En montrant les effets tout en évitant de penser les causes, ce traitement médiatique trahit la mission d’information qui est celle du journaliste. Pour comprendre la vie des quartiers populaires, il faudrait au contraire opposer la normalité à l’exceptionnalité, l’exigence d’objectivité à la facilité des clichés. A cet égard, l’expérience journalistique menée par la journaliste Aline Leclerc et la photographe Elodie Ratsimbazafy, que je tiens à saluer de nouveau, a été exemplaire : pendant deux ans, elles ont partagé la vie des habitants du quartier des 4000 à La Courneuve, rencontré des « citoyens ordinaires dans leur ordinaire », dont elles ont brossé le portrait au fil des mois sur leur blog Urbains sensibles. Je vous invite d’ailleurs à les retrouver ce vendredi 12 octobre à la libraire courneuvienne La Traverse à l’occasion de la sortie du livre Une année (formidable) en France.
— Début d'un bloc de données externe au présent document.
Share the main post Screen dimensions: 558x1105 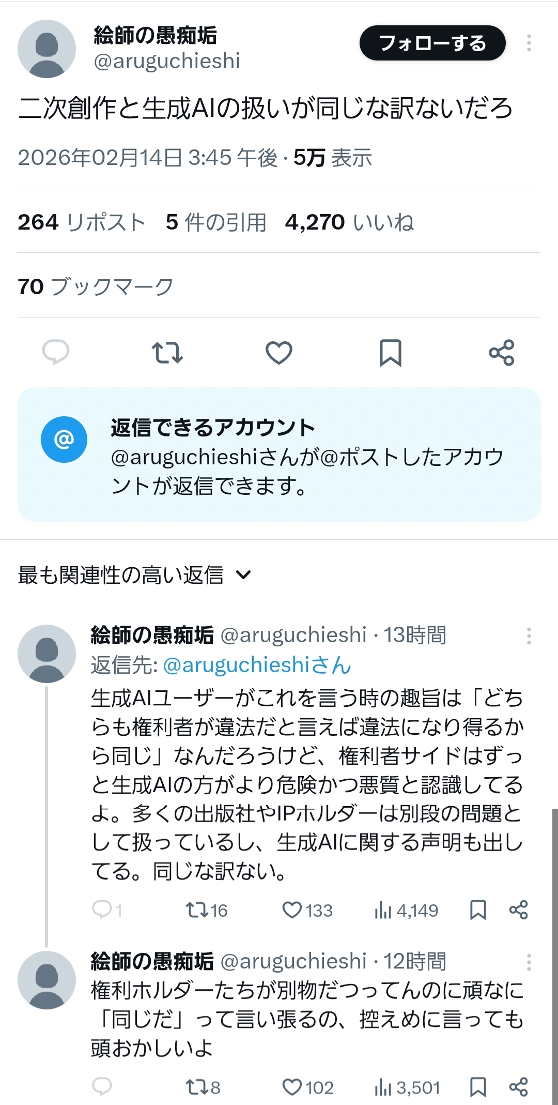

En tant que président du Conseil général de la Seine-Saint-Denis, je sais combien est grande la tentation de véhiculer un discours focalisé sur les difficultés, car il est aussi la condition d’une écoute de l’Etat. Nous devons toutefois nous montrer vigilants : la réalité de la Seine-Saint-Denis est composite. Nos prises de paroles doivent se faire l’écho de toutes les nuances qu’elle recèle. C’est toute l’idée de ce blog, qui vise, en se faisant le reflet d’actions locales et de volontés fortes tendues vers l’amélioration du quotidien, à participer à l’élaboration d’un discours alternatif.